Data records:
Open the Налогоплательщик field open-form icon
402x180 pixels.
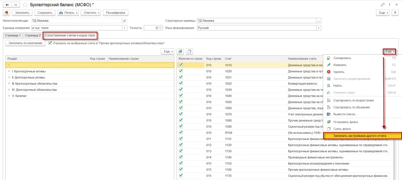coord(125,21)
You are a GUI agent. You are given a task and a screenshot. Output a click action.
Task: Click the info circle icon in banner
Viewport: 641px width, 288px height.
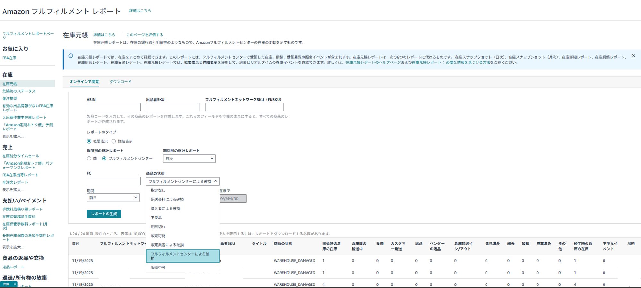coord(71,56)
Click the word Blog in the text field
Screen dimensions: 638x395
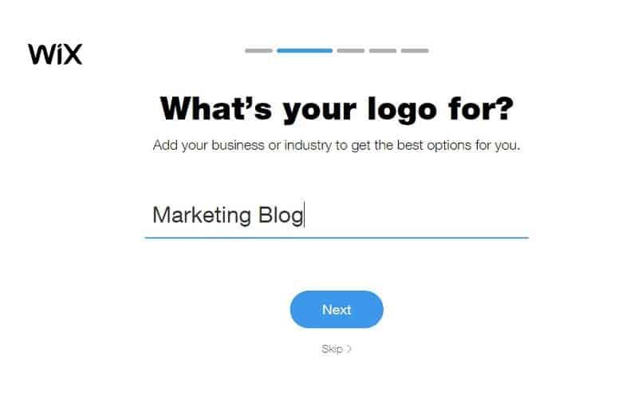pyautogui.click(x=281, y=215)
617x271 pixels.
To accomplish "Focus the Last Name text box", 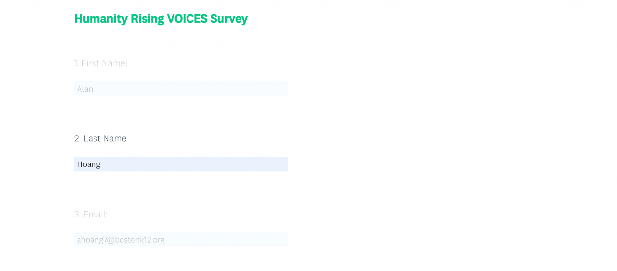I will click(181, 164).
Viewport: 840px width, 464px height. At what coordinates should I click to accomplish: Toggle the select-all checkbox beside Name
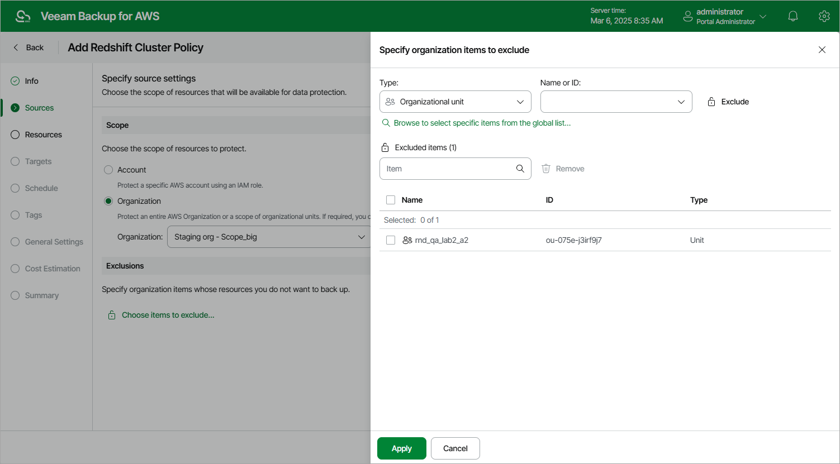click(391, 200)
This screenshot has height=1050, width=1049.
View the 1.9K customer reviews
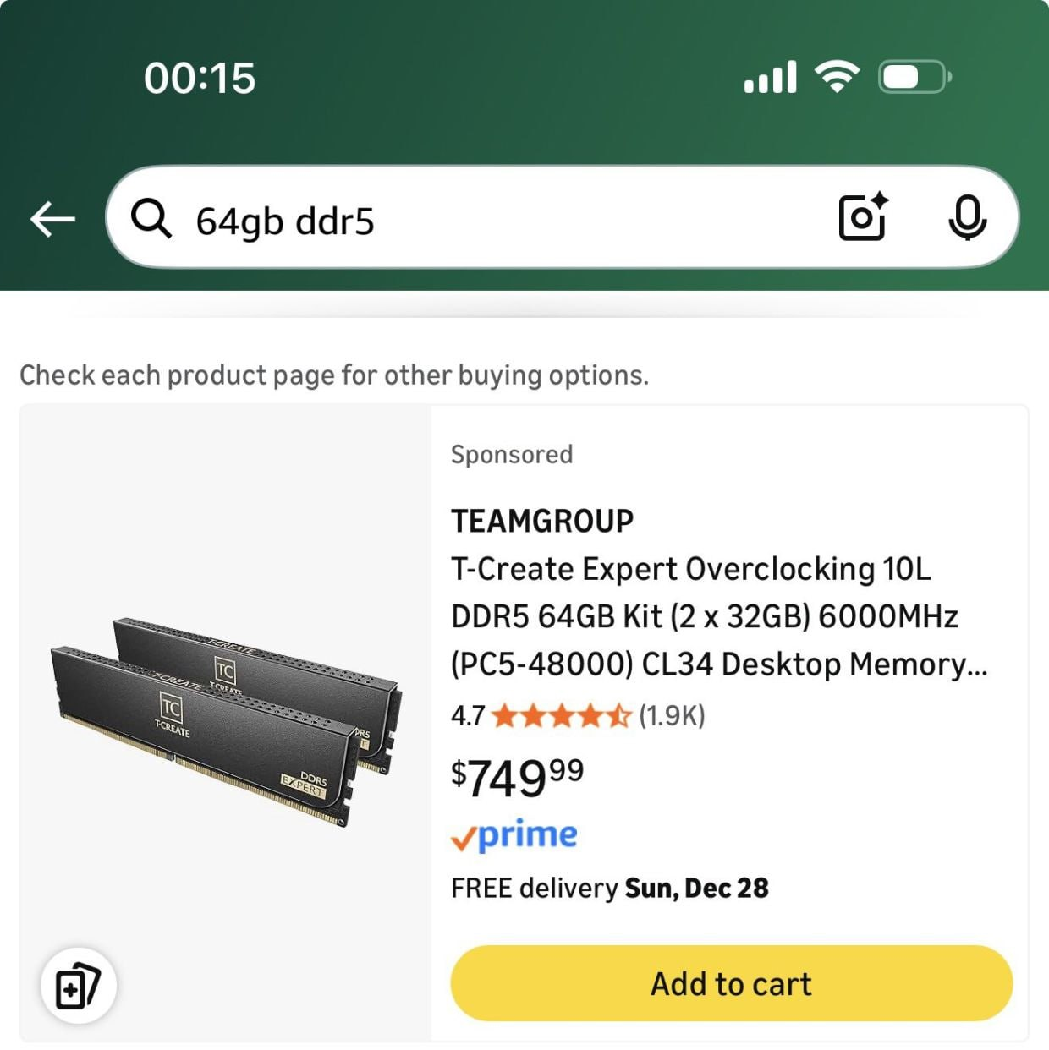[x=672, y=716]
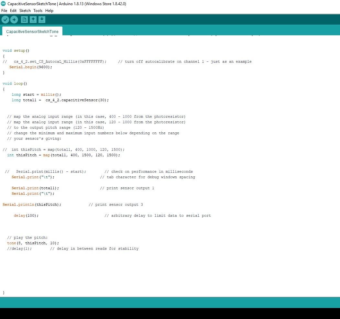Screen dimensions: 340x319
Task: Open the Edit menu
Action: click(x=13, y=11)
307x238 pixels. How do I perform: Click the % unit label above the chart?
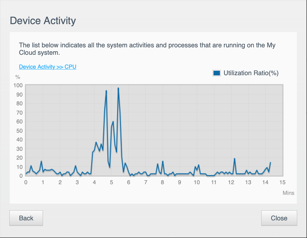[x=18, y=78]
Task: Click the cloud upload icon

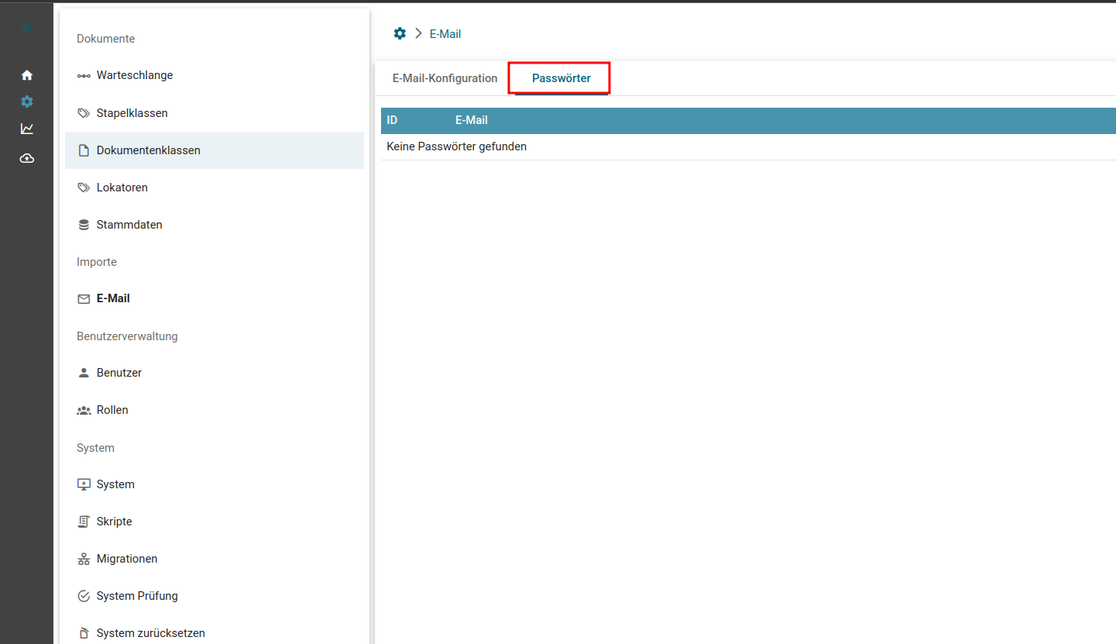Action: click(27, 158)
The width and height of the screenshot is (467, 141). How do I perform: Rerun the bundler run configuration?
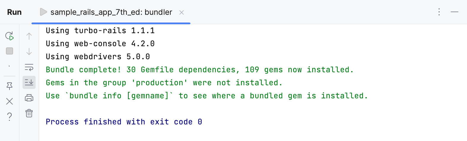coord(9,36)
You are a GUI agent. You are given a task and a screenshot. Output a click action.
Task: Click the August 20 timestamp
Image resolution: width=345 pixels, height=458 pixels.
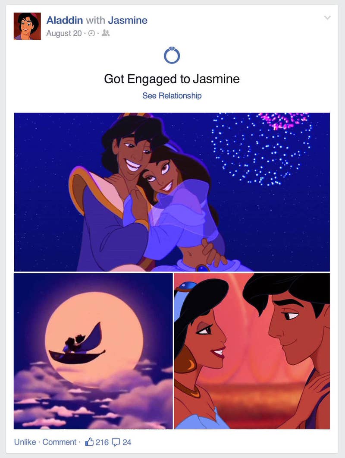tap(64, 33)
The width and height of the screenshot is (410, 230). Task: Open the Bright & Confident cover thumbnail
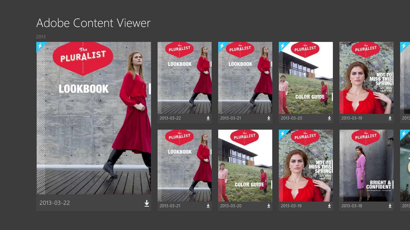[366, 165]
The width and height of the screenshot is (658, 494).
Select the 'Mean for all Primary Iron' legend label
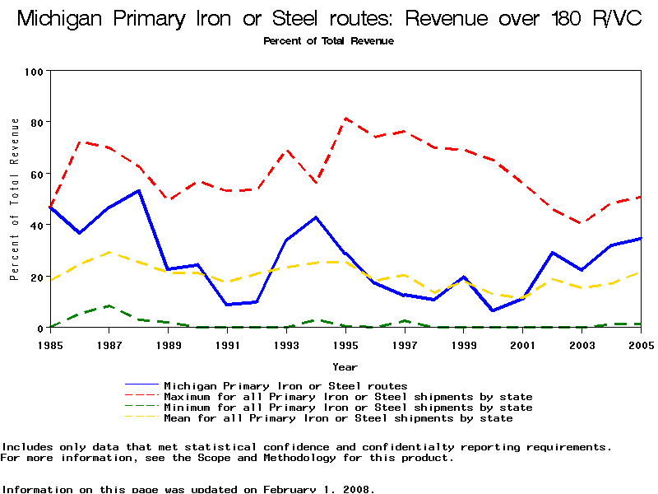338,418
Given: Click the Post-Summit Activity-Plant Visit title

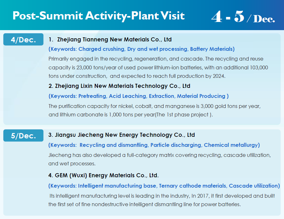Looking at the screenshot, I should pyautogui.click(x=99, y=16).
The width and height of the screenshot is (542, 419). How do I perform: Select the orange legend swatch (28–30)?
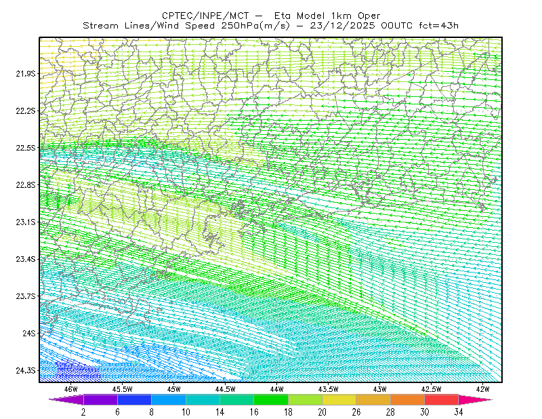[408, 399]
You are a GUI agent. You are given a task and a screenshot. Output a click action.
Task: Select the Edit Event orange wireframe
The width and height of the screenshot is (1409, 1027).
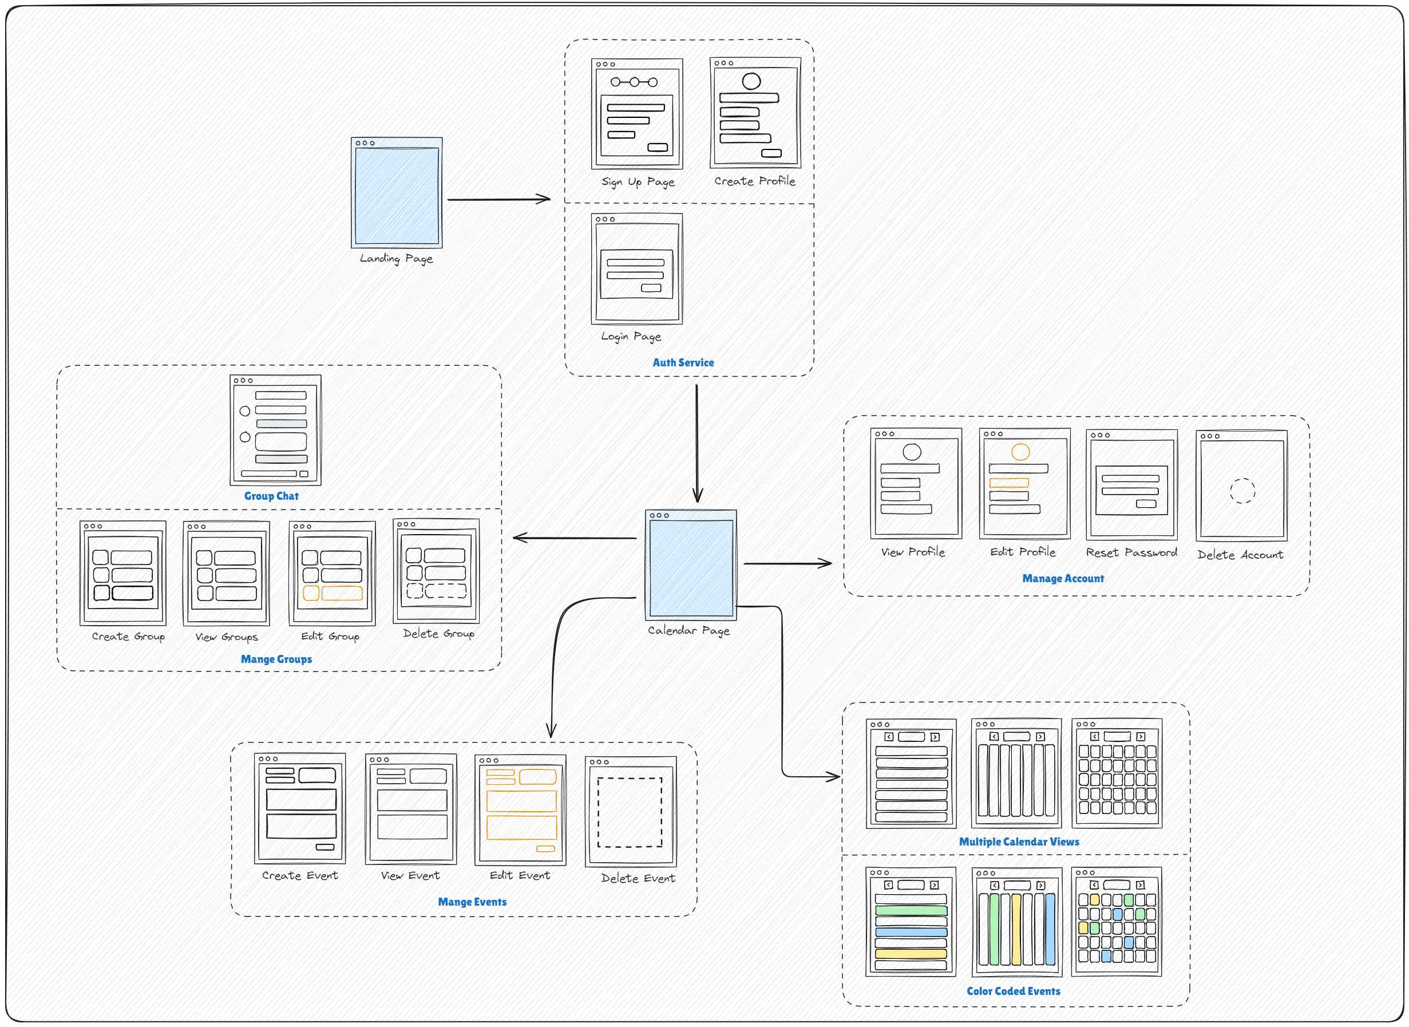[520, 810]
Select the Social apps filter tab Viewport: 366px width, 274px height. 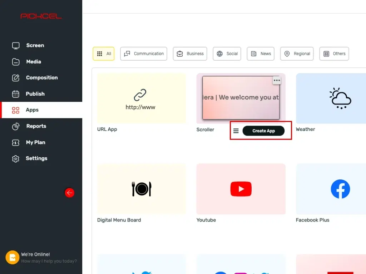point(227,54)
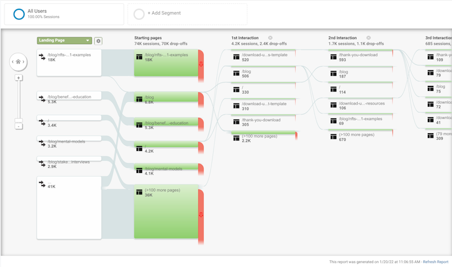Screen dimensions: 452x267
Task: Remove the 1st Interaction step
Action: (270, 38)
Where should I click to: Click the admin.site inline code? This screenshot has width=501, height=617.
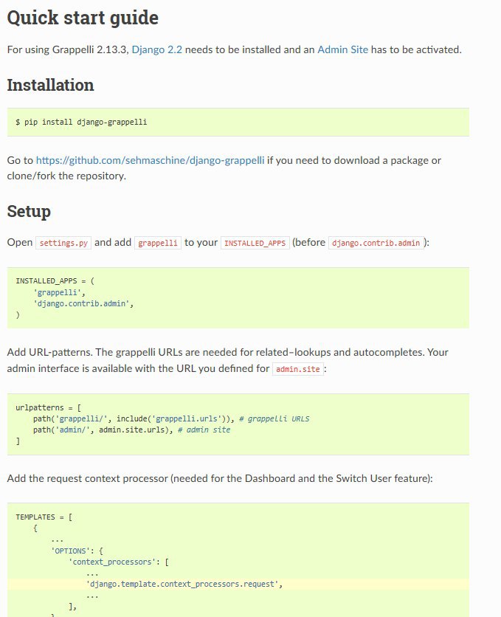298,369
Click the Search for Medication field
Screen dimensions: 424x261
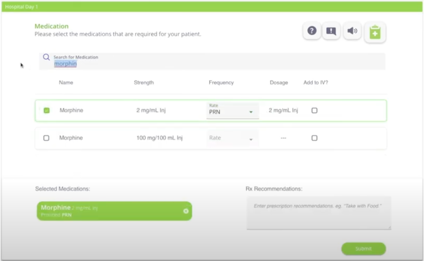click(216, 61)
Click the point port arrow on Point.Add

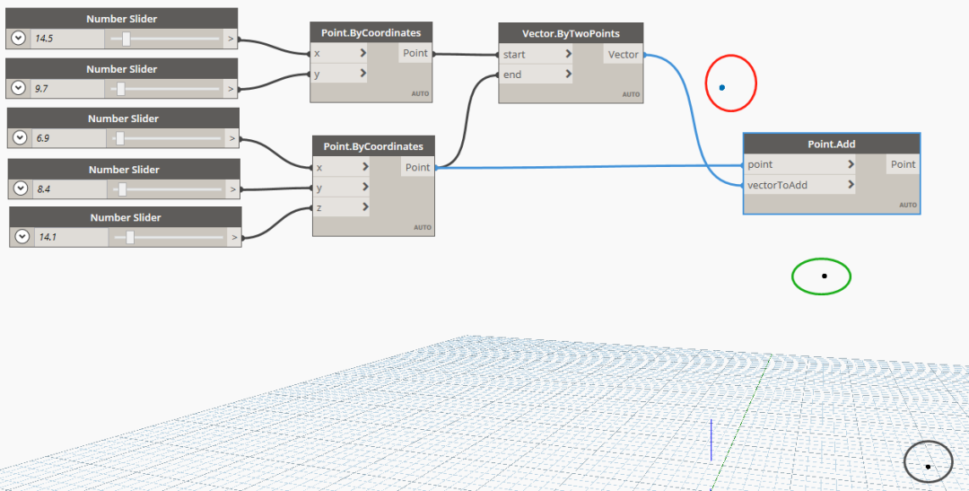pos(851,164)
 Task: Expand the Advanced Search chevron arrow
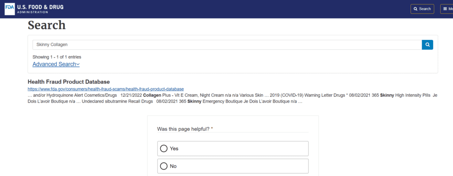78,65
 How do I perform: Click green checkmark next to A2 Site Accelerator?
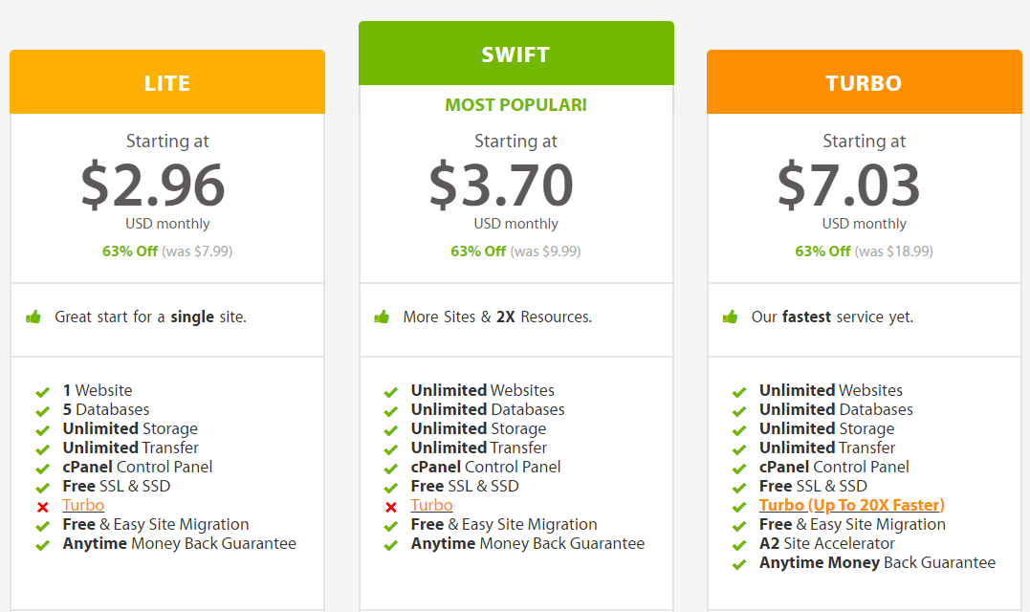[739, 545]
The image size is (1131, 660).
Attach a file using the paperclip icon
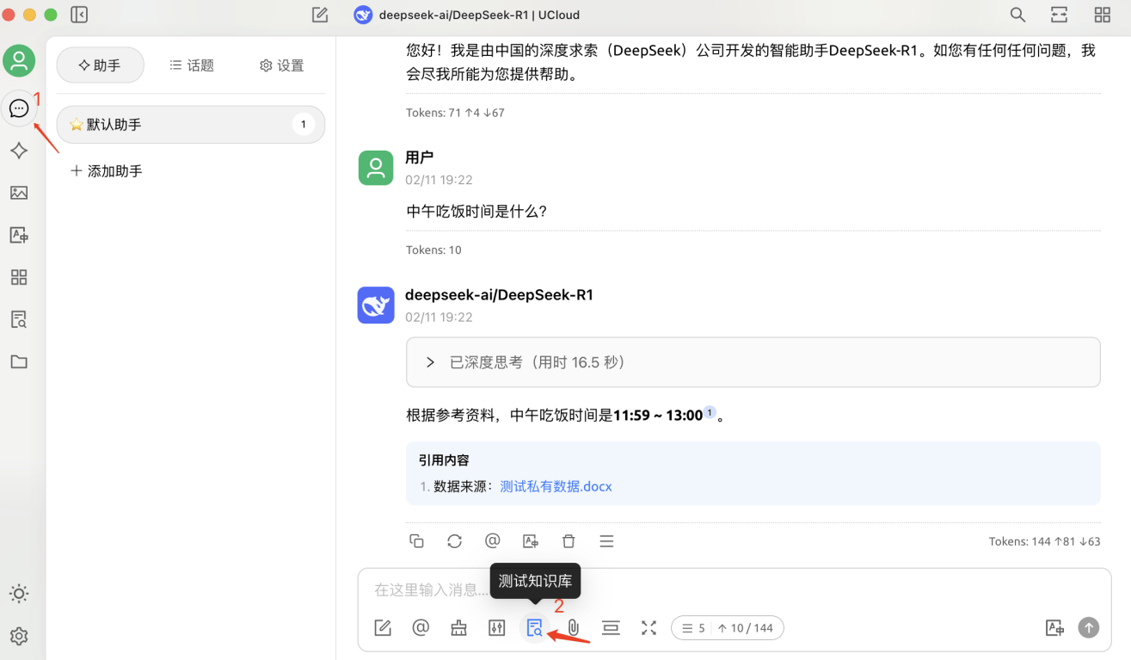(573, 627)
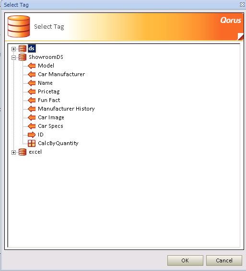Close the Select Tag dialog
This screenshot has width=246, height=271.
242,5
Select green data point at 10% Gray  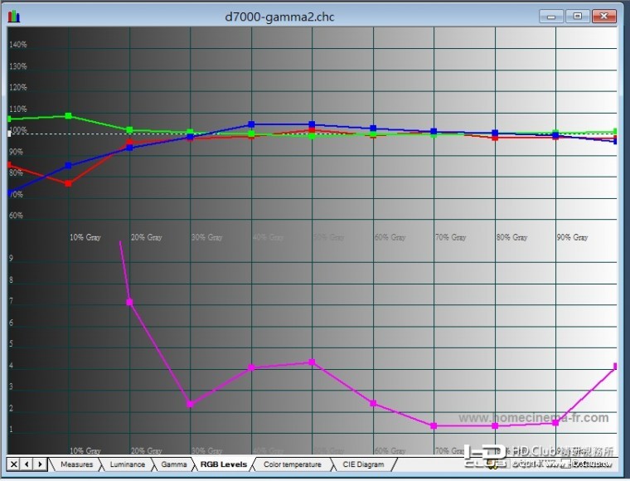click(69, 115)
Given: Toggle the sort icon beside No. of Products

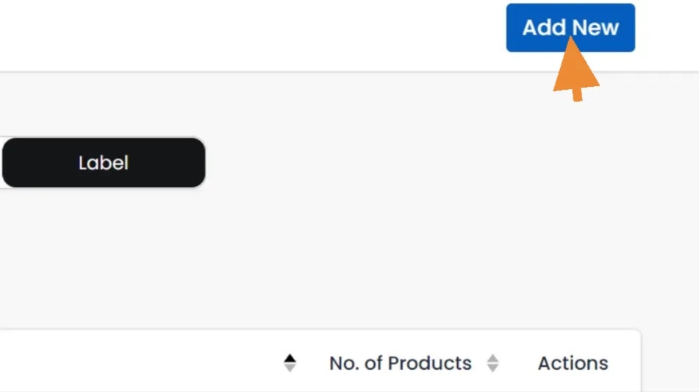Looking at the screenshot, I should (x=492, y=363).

■ **Work required**:
Would you repeat exactly, and only, the lines from the start of the records above through the line containing "617x271 pixels.", with the pictures omitted?

■ **Output of the exercise**:
Open the Налогоплательщик field open-form icon
402x180 pixels.
coord(125,21)
You are a GUI agent. You are given a task and a screenshot. Output a click action.
Task: Click the info circle icon in banner
Viewport: 641px width, 288px height.
coord(71,56)
Click the word Blog in the text field
Screen dimensions: 638x395
pyautogui.click(x=281, y=215)
617x271 pixels.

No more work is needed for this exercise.